We can do something as small as a four or six or twelve family housing units all the way to a $100 million project. National City really fills a need here because the smaller banks don’t have CDC’s and the larger banks tend to only do very large projects. »

One recent example is Roberts Place Apartments in St. Louis City. There was a vacant school building near Delmar and Union that was an eyesore. That all changed when the building was rehabbed and converted into quality housing units. National City provided commercial construction financing and federal tax equity for the project.

We have financed projects all over the City in places like Benton Park and Lafayette Square. We also go in to areas that are considered more risky. We just agreed to give the City of Kinloch financing for some projects there. It really gives you a sense of accomplishment that you made a difference.

>> What are some of the other ways National City is giving back to the region?

> It’s important for people to know that although we may not be headquartered in St. Louis, we have made a huge investment in this market and we want to make a difference with our charitable dollars. Since arriving in St. Louis three years ago, National City has contributed more than $3 million to local charitable organizations.

In May, National City gave $500,000 over five years to Saint Louis Zoo’s Sea Lion Show. As a kid I have great memories of going to the Zoo, and we wanted to do something for this St. Louis institution. I like to tell people that this is the most fun I ever had giving away money. As part of the sponsorship, the arena has been renovated and the venue has been renamed the National City Sea Lion Arena. It puts a smile on your face when you can work with the world-renowned Saint Louis Zoo and make an impact in the community.

In August, we held our third national Day of Caring where we had 350 employees go out into the community and spend the afternoon volunteering at 10 different nonprofit organizations including the Herbert Hoover Boys & Girls Club and St. Patrick Center.

>> What is your take on the St. Louis economy right now?

> The good news/bad news is we are a slow growth economy. We don’t suffer from the highs and lows here. We have a nice diversification across many industries from financial services and healthcare to law, accounting, architecture and engineering. While we may not have the faster growth we would like, we are consistent and that’s good.

What we have to do as a region is figure out how to grow faster than peer communities like Cincinnati, Minneapolis and Kansas City. If we can grow faster than they are, then we will have the best of all worlds.
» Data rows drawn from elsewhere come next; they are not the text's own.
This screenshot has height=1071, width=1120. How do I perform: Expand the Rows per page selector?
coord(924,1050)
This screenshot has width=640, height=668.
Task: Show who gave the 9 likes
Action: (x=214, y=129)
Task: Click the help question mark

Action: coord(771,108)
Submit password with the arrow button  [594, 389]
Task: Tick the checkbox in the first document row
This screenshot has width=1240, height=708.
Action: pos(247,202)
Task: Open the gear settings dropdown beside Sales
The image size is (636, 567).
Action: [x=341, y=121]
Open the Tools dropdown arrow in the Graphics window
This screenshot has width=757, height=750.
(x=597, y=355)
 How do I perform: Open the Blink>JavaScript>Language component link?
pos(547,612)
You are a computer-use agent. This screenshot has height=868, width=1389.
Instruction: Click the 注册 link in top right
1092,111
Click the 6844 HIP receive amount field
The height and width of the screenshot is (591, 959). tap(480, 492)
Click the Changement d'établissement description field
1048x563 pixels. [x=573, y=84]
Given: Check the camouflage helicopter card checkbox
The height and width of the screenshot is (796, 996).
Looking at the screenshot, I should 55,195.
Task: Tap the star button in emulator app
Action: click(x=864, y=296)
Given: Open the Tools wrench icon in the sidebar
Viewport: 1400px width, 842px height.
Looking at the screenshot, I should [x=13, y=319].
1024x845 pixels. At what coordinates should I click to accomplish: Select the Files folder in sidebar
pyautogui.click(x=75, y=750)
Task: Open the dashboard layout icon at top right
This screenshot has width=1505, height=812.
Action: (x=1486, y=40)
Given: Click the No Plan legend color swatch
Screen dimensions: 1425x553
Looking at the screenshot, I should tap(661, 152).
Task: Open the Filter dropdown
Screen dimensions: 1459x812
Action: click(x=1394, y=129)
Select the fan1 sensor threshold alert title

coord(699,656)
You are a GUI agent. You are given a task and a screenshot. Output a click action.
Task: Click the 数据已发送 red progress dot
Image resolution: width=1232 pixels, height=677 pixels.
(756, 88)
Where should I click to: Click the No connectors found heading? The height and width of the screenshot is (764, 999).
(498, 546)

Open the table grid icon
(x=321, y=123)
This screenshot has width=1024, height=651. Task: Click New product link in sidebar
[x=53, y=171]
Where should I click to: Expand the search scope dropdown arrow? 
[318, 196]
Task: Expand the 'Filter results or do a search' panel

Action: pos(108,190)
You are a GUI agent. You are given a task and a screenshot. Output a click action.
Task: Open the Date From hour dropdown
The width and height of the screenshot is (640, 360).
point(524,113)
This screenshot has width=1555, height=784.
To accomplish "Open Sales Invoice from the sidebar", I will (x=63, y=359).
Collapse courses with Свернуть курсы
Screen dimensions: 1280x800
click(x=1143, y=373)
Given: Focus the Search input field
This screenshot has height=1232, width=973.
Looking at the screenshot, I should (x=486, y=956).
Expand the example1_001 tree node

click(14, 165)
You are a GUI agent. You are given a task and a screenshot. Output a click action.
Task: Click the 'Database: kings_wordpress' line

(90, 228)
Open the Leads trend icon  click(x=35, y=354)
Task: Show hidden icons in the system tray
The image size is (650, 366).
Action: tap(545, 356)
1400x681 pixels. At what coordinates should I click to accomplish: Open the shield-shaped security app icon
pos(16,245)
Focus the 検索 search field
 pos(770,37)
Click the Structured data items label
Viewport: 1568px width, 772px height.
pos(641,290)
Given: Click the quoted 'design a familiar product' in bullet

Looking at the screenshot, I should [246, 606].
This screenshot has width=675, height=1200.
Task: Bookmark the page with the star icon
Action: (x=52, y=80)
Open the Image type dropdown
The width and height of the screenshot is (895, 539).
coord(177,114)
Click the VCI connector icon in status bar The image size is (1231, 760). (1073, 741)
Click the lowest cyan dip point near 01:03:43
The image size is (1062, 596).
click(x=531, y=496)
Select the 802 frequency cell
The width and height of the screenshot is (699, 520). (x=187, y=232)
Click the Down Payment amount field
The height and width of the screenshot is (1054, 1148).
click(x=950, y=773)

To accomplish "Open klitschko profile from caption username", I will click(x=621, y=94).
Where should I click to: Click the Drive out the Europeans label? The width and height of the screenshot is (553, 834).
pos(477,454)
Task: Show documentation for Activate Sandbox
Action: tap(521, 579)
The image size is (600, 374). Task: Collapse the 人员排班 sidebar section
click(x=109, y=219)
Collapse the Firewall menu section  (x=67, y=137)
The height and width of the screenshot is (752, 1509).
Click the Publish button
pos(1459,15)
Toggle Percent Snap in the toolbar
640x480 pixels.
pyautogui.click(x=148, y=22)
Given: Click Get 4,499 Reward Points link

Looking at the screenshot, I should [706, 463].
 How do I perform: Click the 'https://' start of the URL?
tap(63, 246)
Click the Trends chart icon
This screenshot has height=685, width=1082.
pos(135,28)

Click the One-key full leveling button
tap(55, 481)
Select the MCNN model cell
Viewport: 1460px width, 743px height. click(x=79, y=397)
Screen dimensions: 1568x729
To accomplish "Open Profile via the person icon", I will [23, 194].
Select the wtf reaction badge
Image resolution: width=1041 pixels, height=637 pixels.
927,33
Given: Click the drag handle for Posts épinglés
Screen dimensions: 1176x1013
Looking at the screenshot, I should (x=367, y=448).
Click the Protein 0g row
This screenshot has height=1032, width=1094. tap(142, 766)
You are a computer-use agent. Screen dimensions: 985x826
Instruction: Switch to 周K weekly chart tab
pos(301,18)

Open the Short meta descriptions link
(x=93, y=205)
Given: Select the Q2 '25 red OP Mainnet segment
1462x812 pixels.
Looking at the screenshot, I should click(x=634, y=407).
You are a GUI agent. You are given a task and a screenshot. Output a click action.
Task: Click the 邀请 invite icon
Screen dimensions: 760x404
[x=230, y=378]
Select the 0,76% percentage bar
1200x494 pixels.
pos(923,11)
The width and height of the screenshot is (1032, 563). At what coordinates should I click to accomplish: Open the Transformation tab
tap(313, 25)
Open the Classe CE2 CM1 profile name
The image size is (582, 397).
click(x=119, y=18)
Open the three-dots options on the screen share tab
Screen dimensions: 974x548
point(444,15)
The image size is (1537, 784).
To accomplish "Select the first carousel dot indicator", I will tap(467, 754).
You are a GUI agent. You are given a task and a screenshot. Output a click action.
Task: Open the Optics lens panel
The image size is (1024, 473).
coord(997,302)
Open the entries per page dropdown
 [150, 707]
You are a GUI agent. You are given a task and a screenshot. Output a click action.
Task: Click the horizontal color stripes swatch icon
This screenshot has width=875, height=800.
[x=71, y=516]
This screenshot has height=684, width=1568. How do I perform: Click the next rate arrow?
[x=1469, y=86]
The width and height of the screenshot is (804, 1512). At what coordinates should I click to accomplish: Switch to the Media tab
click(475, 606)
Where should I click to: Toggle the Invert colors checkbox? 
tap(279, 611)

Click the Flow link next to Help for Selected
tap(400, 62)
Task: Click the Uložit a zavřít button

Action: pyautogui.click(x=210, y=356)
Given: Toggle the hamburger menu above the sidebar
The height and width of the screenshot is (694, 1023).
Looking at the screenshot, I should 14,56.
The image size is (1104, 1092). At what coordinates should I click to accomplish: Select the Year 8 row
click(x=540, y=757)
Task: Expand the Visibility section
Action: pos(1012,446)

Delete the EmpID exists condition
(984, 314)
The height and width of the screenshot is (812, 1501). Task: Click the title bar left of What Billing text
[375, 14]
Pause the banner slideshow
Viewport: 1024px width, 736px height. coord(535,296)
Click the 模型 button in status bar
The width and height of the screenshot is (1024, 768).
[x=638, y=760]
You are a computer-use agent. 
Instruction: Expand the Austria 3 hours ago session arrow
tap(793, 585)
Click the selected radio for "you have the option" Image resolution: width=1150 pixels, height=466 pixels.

We really have the best quality of life here.

>> What are the biggest changes you have seen in the banking industry here in the last 10 years?

> We’ve seen large regional and national players move into this market. This has created both opportunities and challenges. It’s brought more competition, which is ultimately good for business.

>> What other trends will we see in banking?

> We will continue to see more consolidation. We will have a few very large players and a lot of small players. If you are in the middle, it’s going to be hard to survive. That’s why Allegiant choose to become part of National City.

>> What do you like about doing business in St. Louis?

> I love the song “Where Everybody Knows Your Name” from the TV show Cheers. That’s what I like about St. Louis. You can’t go anywhere where you don’t know someone. I like that small town feeling. It also makes it easy to do business here—you know who the players are.

>> What do you like to do when you are not working?

> I run five miles every day. In the summer I like to play in the pool with my five children. I also love to read, especially books about history.

>> What’s ahead for you and National City?

> I’ve got 25 more years of work in me and I really want to see National City be in the top three in this market. I’m very competitive and I play to win.

I also want get my five kids through college—that’s a real motivator for me!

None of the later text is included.